ChipDigits is a simple python script which performs handwriting recognition. There are two modes :
- Recognition Mode
- Training Mode
In recognition mode you can simply draw a digit between 0 and 9 and the label at the top of the drawing zone will change to print which number have been recognized. This is visible on the illustration picture.
Here is a picture of the recognition mode :
Since everybody writes in a different manner, you might want to train ChipDigit to your own writing style. To do so, you can access the Training Mode. In training mode, a small text box on the left of the screen is asking you to write a precise digit. Write it, and it's automatically stored. To prevent you from being bored and wrtiting the number exactly the same way, the number you have to write are chosen randomly.

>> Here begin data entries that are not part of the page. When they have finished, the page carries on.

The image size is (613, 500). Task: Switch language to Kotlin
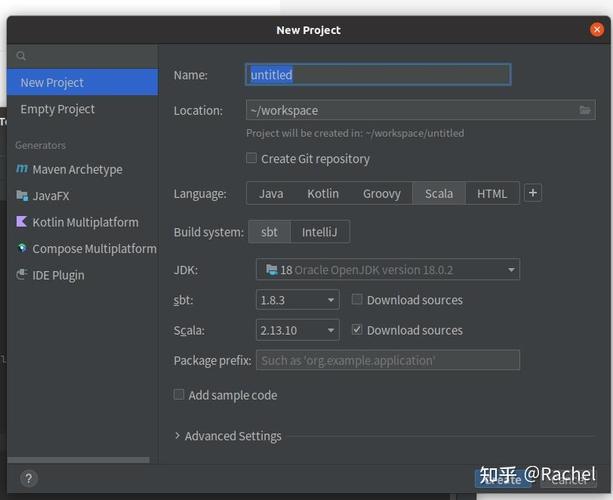pyautogui.click(x=323, y=194)
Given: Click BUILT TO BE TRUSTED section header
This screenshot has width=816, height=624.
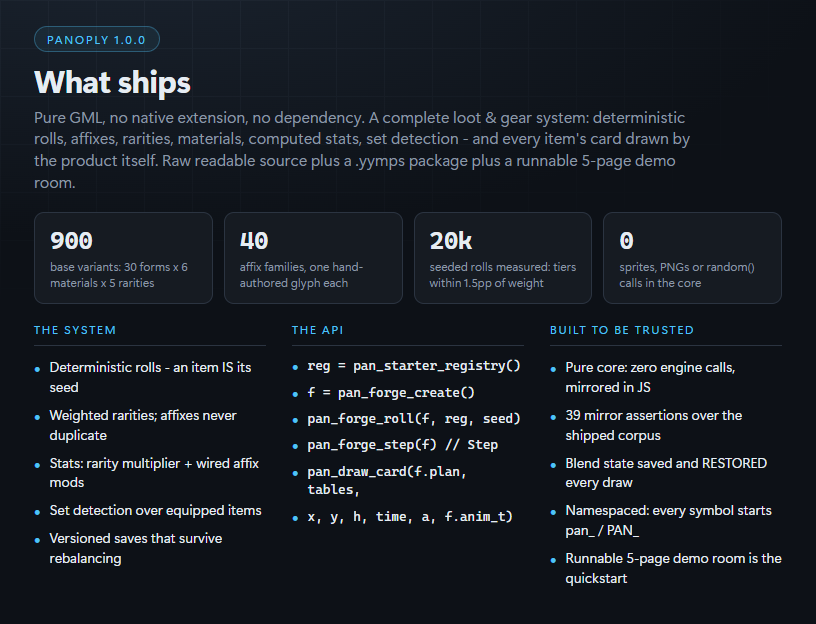Looking at the screenshot, I should (622, 330).
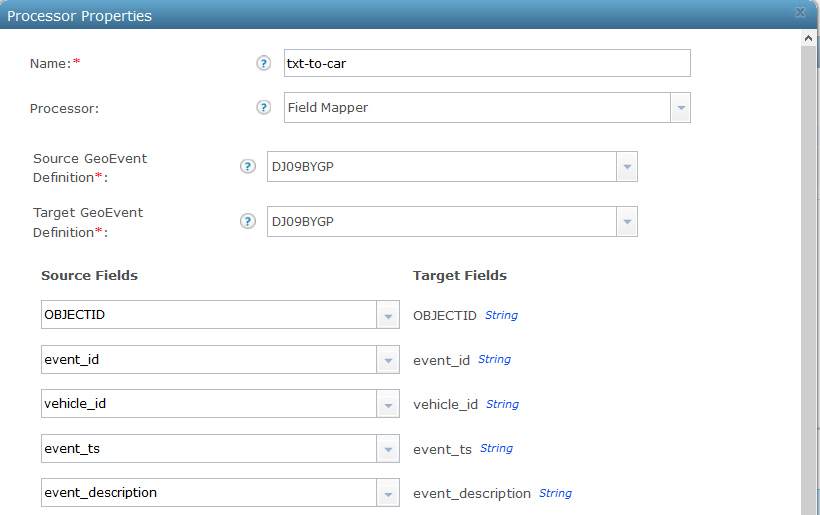Open the Target GeoEvent Definition dropdown arrow

[x=627, y=221]
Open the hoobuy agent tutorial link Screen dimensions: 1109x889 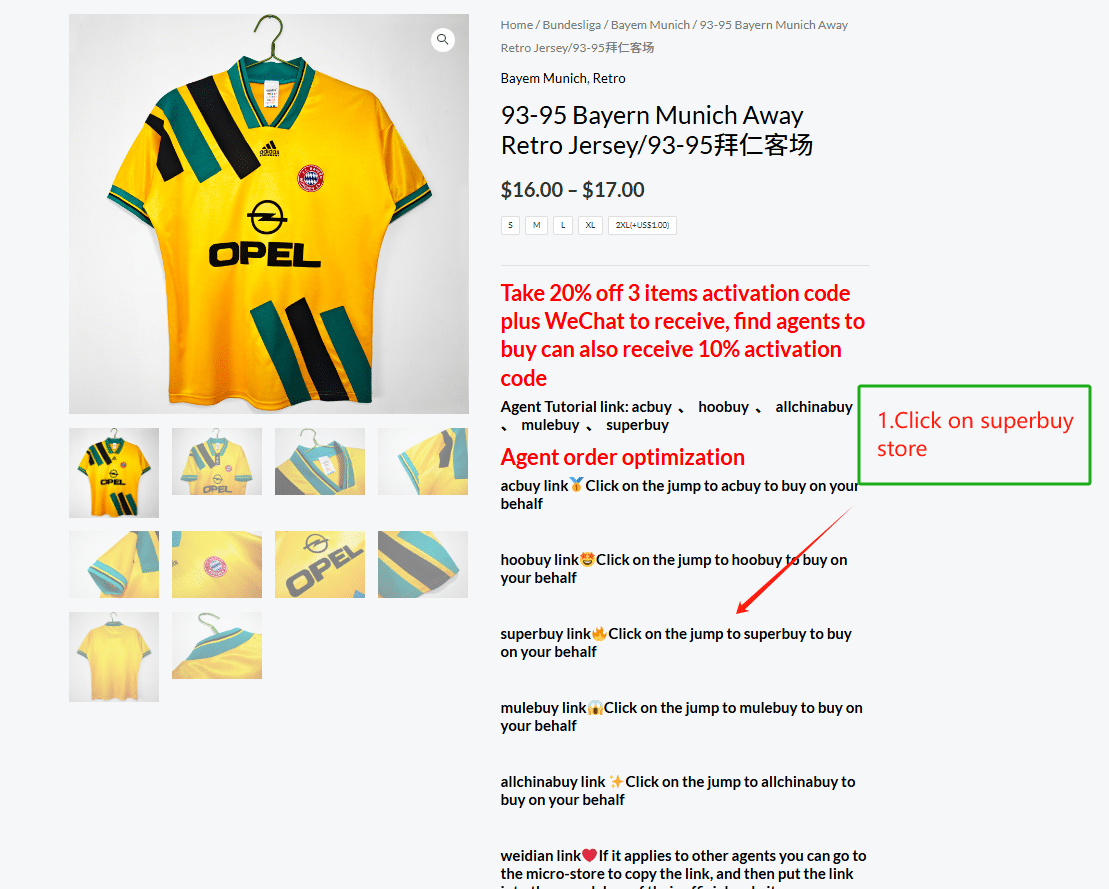click(723, 407)
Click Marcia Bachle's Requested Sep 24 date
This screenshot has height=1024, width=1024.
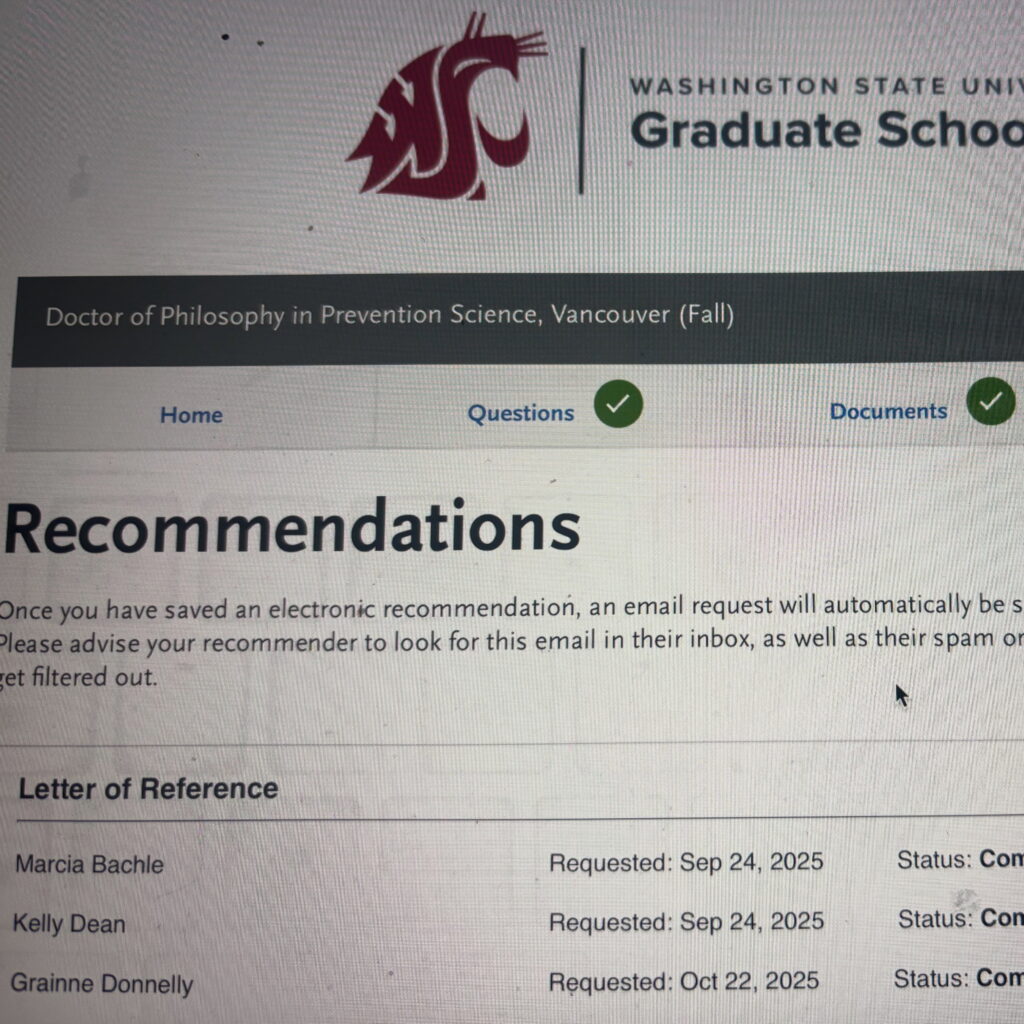tap(686, 862)
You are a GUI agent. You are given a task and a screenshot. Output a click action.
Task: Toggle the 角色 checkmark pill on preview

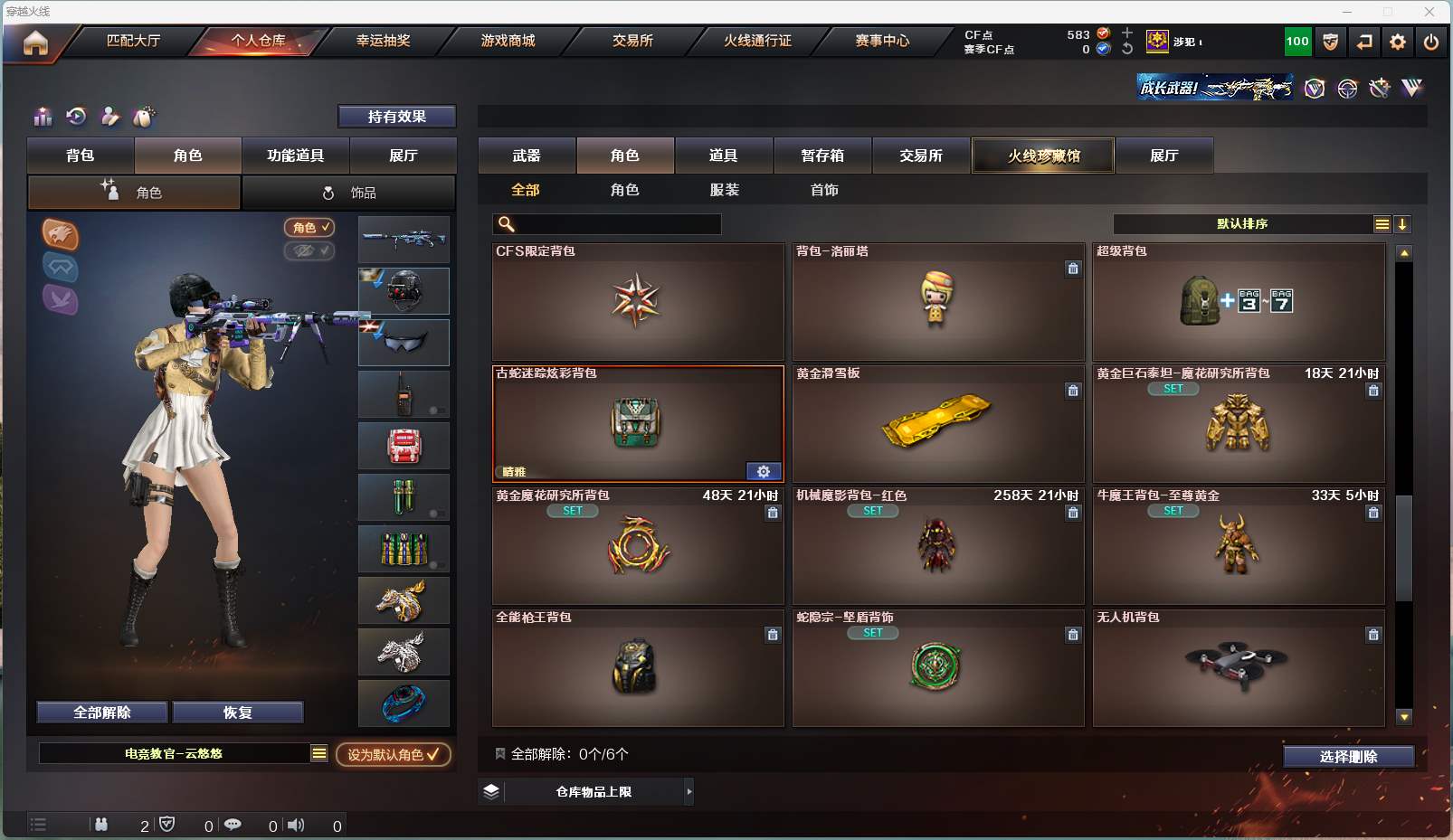309,228
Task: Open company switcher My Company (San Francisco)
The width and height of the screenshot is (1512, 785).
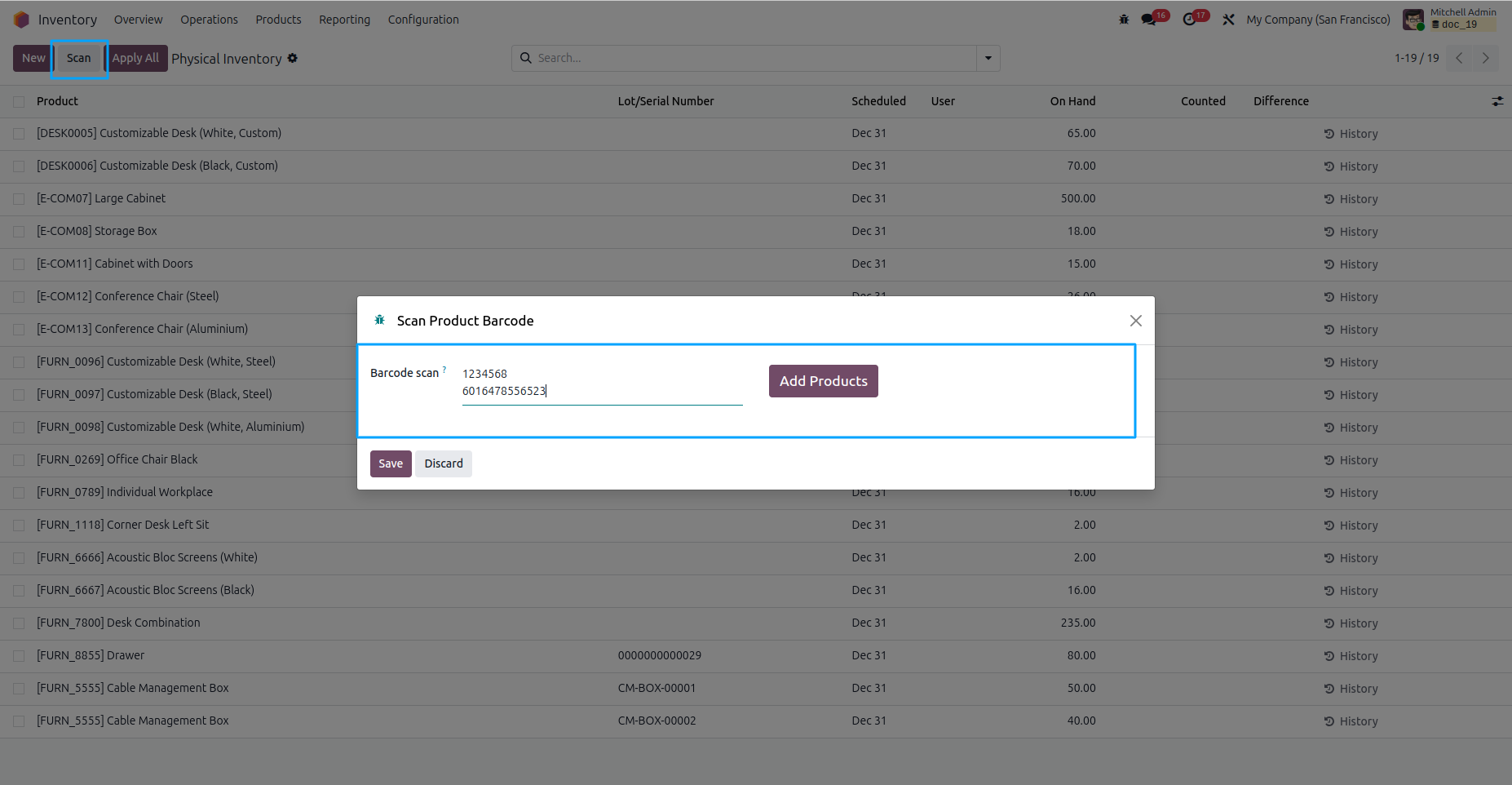Action: (1318, 20)
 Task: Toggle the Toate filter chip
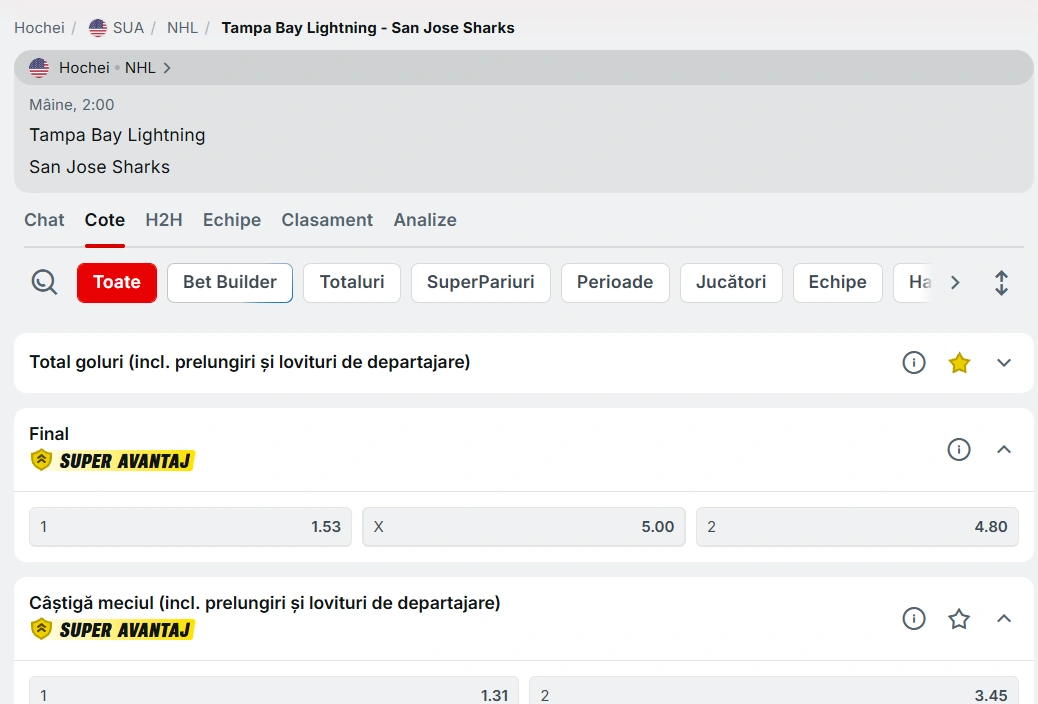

Here is a picture of the training mode :
To install ChipDigit you simply need to install a few dependencies :
sudo apt-get install python-tk git python-numpy
pip install --user scikit-learn
Please be aware that installing scikit-learn on your PocketChip might take a long time.
Then you need to download the necessary files (by typing the following, files will be downloaded in your home directory).
cd ~
git clone https://github.com/N0ciple/chipdigit.git
To lauch ChipDigit simply type :
python ~/chipdigit/main.py
By default, ChipDigit already comes with a few images in order to be able to recognize writing. However you might want to train ChipDigit on your own writing. To do so, in the bash console type :
cd chipdigit
cd train
rm img*
rm counter
Then lauch ChipDigits which will automatically startup to training mode. Enters a few sample of your writing (typically arround 30 to 50 images are fine). Then click on the Recon to let ChipDigit build the new classification model and access recognition mode. (Depending on the number of sample pictures you have, building the model could take up to a few tens of seconds).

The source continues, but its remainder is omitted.